If you listen carefully you can hear all the obvious signs of what used to be called ''in'': references to Elaine's, the tinkle of Bobby Short's music at the far end of the room, and people exclaiming ''Sonny Tufts!'' as some acerbic female nearby is introduced as ''the divine Jaws 4.''
''Why aren't you in the Manhattan directory?'' one paper doll is asked.
''Because I don't live in Manhattan,'' she replies.
''Not New Jersey. Anywhere but New Jersey,'' is the response.
Now that's sophistication!
''Paper Dolls'' concerns a model agency run by Racine and played with verve and gusto, if not subtlety, by Morgan Fairchild. The premiere plot revolves around a competition by teen-agers for modeling jobs, the problem of aging, career vs. abortion, etc.

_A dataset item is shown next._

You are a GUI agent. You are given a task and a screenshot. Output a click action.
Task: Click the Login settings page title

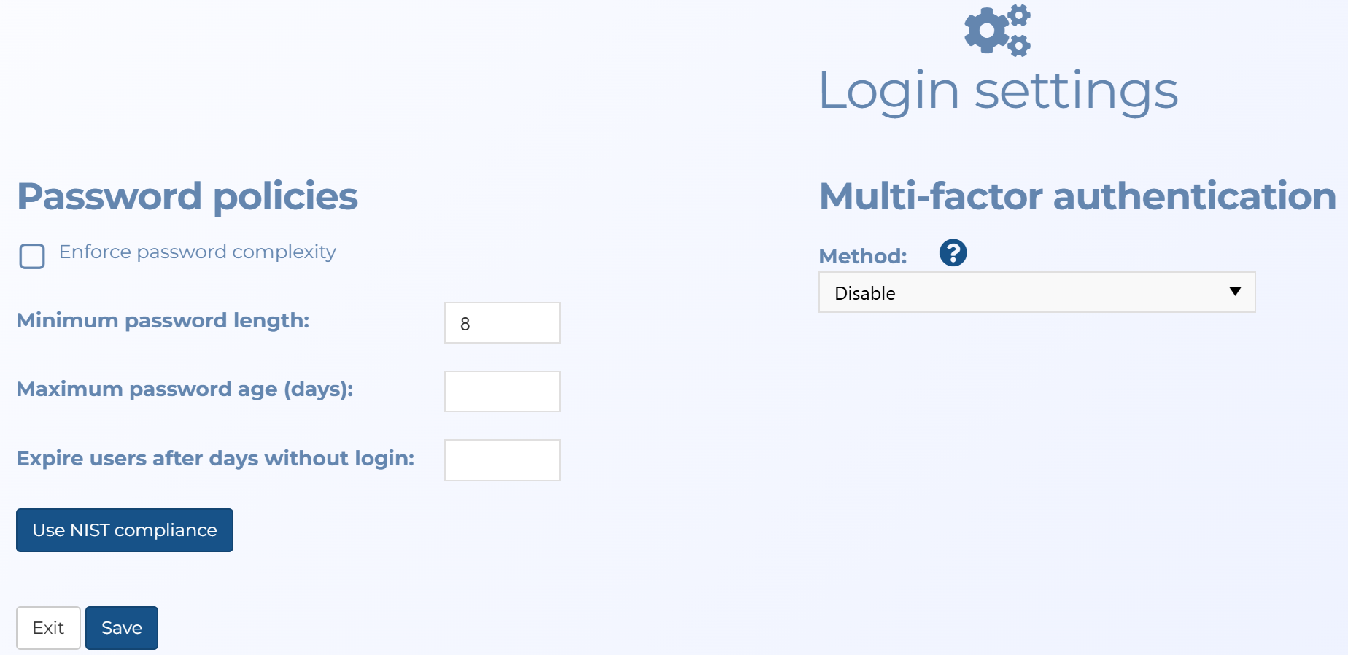click(998, 92)
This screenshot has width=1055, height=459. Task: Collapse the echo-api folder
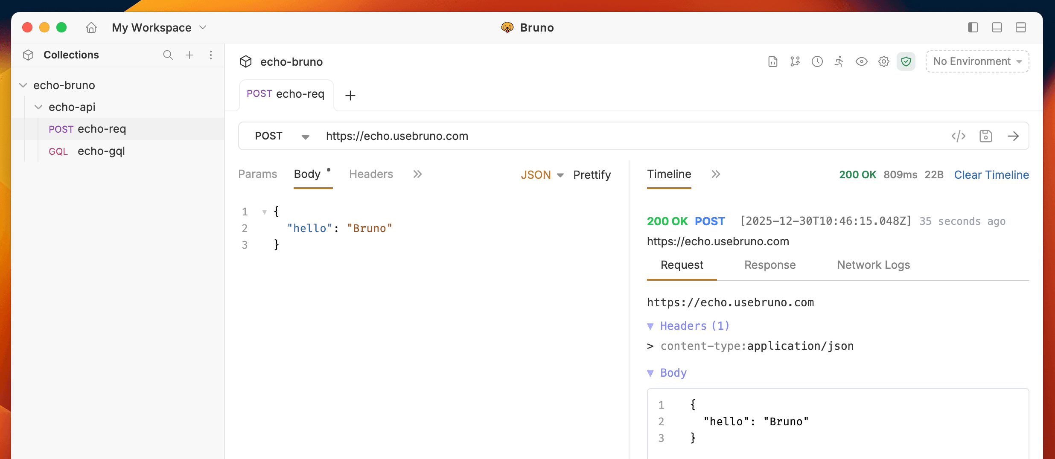(x=38, y=107)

There are lots of name actors in the revolving cast, since it is planned that the series will be episodic a la ''Love Boat'' - Lloyd Bridges and Brenda Vaccaro are in the premiere.
The look of ''Paper Dolls'' is important, because, like its main characters, that's just about all it has going for it. Unfortunately, the women models don't seem to have the kind of cheekbones sought in the real world of modeling. The interiors are slick and Hollywoodized Manhattan. There are lots of authentic New York exteriors, but it isn't until the camera gets to Los Angeles that the show really comes to life. The most exciting moments are the modeling sessions - photographed with real flounce, fidget, and flair.
The ''Paper Dolls'' premiere leaves a lot of story lines up in the air - but that's supposed to keep you coming back for more. I suppose if the world of models intrigues you, there's some vague pleasure to be culled from the flash and surface pizazz of the show. But a quick flip through the pages of Vogue or even Seventeen should suffice - and it will certainly save you a lot of viewing time.